Sexy, Alluring, Pun-Filled: Here Come New ‘Mad Men’ Ads

By  · Published on March 21st, 2014

AMC

It is a great and terrible irony that a show about ad executives has such awful tag lines.

AMC just dropped a thirty-second tease of the upcoming last-ish season of Mad Men, a tease that’s mysterious, tantalizing, and also riddled with really, really un-Mad Men-like puns. In bright, saturated colors and hypnotic slow-mo, all the major Sterling Cooper & Partners players stand around an airport and do various things reminiscent of air travel. Pete buys his ticket. Betty stands by a small army’s worth of luggage and huffs impatiently. Roger ogles a passing woman (as is required at all times by John Slattery’s contract). And as Don Draper gazes out at this new world around him, wherever that world may be, a brief piece of text appears on screen:

“It’s All Up in the Air.”

You know. Like an airplane. And as the audience reels from such furious punnage, the teaser winds up and delivers the knockout blow:

“Mad Men Takes Off Sunday, April 13.”

You know. Like an airplane.

This clip is actually a companion piece to a teaser from a few weeks back; a teaser that saw Don (and only Don) descending that same plane-staircase and bearing a look of grim determination.
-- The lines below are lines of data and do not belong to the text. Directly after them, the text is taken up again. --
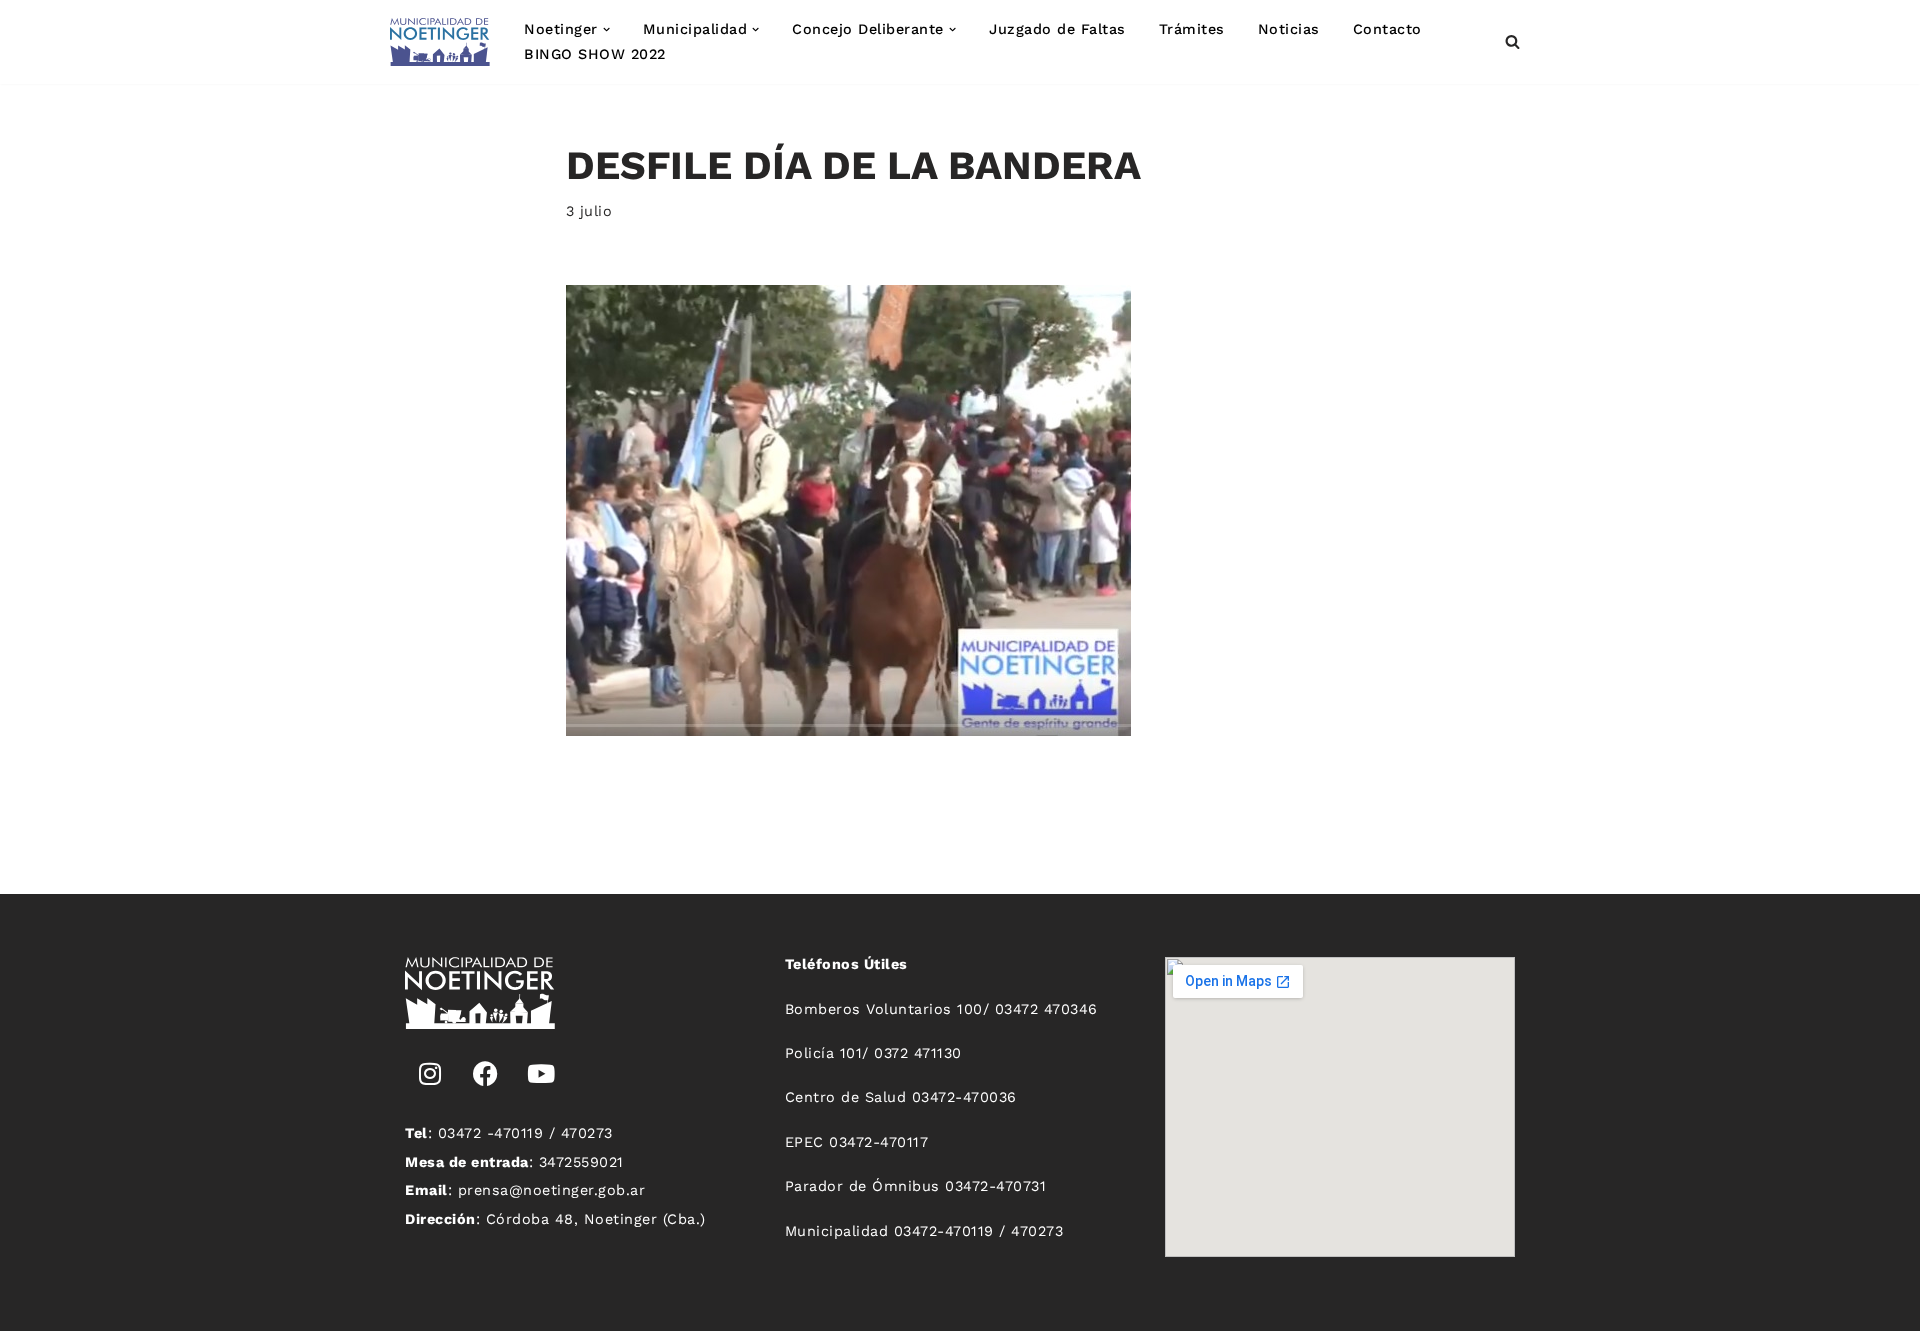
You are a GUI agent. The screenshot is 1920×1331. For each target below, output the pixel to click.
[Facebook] (486, 1074)
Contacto (1387, 29)
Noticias (1289, 29)
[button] (606, 29)
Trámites (1192, 29)
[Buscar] (1512, 41)
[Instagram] (430, 1074)
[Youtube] (541, 1074)
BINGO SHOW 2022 (595, 54)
It, too, is burdened by puns. Terrible, terrible puns.

Don Draper is not a real person. If he was, he’d have barged into AMC’s offices and junked all these pun-slogans two days before deadline, then asked the creative team for a hundred new ideas by the end of the day while describing how advertising cuts to the core of the human experience in a dramatic monologue. Instead, we’re stuck with commercials that may be visually and aurally stunning, but cap off with the advertising equivalent of a knock-knock joke.

But if you’d like something a little less punny, AMC has also begun rolling out the TV spots for Mad Men. Three new ones premiered alongside the “Up In the Air” teaser, and while they contain not a trace of airport wordplay, they also bear the rapid-fire, “I have no idea what any of this means” editing of every single preview for next week’s Mad Men.

Here’s “Change the Conversation” (or, “Everyone Yells Mean Things at Don”):

This one’s “Go Mad” (or, “Everyone Acts Drunk and Wacky”):

And last but not least, “Refresh” (or, “Everyone Gets Caught Up For the New Season”):

Only three and a half weeks to go, people. Then we can stop watching real advertisers make TV commercials, and start watching real (fictional) advertisers make TV commercials.